Dr. Nitin Bhatia: It’s usually a patient who is somewhat older, patients in their 50s, 60s, 70s, and older. The reason it’s not a young patient problem is because the arthritic changes that frequently cause these problems we just don’t see in young patients. But as we get older we see more of this arthritis, whether it’s regular osteoarthritis, or even rheumatoid arthritis affecting these top levels.
Dr. Sechrest: So we’re not talking about a herniated disc or some type of an injury. We’re talking about a wear and tear problem in these segments.
Dr. Nitin Bhatia: That’s right. It’s usually more of a wear and tear problem. Usually it’s not a disc herniation causing this.
Dr. Sechrest: Well, one thing I would like for you to clarify, and that is, the articulation, the way the skull sits on the 1st vertebra, and then the way the 1st vertebra sits on the 2nd vertebra is totally different than the rest of the neck. Describe that for patients.
Dr. Nitin Bhatia: Right. It’s a completely different system. The way the skull sits on the 1st vertebra is almost like a scoop of ice cream on an ice cream cone. The skull ends up having a round bottom that sits in a cup on C1 or cervical 1. Because of this alignment, it allows lots of flexion and extension and provides almost half of our ability to move our chin up and down. The next vertebral segment, C1 and C2, have more of a rotational alignment, and what happens is C2 has a portion called the dens, or odontoid, two names for the same structure, which looks like a little peg that comes up from it. C1, which is the topmost vertebra, essentially is just a ring that sits around. With this structure, C1 can rotate around the rim and allow 50% of the rotation that we get in the neck.
Dr.
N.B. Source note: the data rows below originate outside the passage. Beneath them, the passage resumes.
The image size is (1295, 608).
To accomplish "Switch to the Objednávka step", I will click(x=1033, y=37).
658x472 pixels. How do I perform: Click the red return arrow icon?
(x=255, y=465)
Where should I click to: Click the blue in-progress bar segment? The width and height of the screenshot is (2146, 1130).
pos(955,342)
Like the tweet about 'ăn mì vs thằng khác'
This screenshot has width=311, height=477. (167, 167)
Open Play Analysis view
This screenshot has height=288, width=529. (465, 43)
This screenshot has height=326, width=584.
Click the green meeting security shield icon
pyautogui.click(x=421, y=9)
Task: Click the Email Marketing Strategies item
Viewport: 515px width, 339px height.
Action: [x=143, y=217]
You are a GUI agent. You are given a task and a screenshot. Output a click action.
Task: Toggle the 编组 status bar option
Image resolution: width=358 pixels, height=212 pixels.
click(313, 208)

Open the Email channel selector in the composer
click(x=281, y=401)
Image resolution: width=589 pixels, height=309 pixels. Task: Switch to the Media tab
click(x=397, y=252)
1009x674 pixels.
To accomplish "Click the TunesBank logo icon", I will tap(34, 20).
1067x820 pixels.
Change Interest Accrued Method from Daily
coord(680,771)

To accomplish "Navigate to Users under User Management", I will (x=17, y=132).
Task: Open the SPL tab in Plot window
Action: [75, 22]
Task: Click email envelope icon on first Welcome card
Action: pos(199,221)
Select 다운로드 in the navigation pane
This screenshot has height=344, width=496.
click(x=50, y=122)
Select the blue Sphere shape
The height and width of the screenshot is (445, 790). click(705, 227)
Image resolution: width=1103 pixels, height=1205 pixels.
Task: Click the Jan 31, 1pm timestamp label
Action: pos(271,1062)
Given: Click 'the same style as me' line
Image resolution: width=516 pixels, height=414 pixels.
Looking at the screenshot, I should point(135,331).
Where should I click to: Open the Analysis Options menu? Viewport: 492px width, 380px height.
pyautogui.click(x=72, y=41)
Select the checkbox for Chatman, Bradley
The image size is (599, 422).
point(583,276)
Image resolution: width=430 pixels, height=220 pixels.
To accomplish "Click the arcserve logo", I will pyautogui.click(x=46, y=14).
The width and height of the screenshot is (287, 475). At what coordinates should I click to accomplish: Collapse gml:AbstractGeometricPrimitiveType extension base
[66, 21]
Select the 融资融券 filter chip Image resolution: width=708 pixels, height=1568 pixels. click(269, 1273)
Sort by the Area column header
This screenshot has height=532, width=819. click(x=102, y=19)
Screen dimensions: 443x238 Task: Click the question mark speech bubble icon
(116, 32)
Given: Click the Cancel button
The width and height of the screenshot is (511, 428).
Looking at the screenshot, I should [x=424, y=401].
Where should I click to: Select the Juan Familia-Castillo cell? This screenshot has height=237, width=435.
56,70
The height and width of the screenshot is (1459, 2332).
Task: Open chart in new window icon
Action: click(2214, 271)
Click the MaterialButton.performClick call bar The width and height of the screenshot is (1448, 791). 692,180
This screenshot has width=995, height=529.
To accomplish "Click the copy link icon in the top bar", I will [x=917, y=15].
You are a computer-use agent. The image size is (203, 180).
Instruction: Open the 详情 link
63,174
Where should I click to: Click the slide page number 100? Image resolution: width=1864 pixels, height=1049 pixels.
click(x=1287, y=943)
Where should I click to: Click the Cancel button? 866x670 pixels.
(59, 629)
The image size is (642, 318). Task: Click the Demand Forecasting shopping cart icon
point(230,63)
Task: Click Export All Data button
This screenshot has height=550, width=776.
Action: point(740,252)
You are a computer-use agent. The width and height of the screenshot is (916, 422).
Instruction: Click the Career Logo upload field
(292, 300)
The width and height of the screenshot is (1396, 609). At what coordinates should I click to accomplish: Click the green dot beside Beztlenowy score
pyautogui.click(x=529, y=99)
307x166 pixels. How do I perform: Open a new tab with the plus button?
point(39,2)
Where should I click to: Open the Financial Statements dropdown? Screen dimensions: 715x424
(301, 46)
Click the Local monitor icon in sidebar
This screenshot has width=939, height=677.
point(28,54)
Sechrest: Now one thing that people fail to recognize, I think sometimes, is that the spine has joints just like our knees and our hips, and, as I understand, there are two joints that are between the skull and the 1st cervical vertebra, that have synovial tissue, cartilage, and that sort of stuff, and can affected by arthritis, of course. Then there are also two joints or more between C1 and C2. Are these the joints that you are really targeting when you’re worried about this wear and tear phenomena? Is this where the pain is coming from?
Dr. Nitin Bhatia: I think usually, yes, that’s where the pain is coming from. At C1 and C2, as you mentioned, there are two main joints called the facet joints, but there is also a very important joint where that ring and that odontoid meet in the front here; and problems in any of those areas can cause this occipital cervicalgenic headache.
Dr. Sechrest: Okay. Tell me a little bit about how you would go about trying to figure out whether this is the case or not. When the patient comes into your office, what are you looking for? What are you trying to get as far as history from the patient that would tip you off that this is what’s going on?
Dr. Nitin Bhatia: Well, this can be somewhat of a diagnostic dilemma, and the reason it can be tough to diagnose is because there are multiple things that can be causing the pain. As you mentioned, there are multiple joints, there are multiple areas that can have arthritic change, and so it can be somewhat challenging to figure out exactly what’s causing it. A good history from the patient is very important for the physician to take. On physical exam, what we want to look for is, are there any restrictions in motion? We know that the occiput and the C1 joint provide a significant amount of the flexion and extension, which is forward bending and bending backwards, whereas C1-C2 provide significant rotation. So if a patient has the pain only when they are rotating, say, towards the right, I’m really focused into that C1-C2 level to see what’s causing it. Frequently, once we get a good picture from the history and physical of what’s going on, we’ll then get imaging studies, including both MRI scans and CAT scans to look at that area.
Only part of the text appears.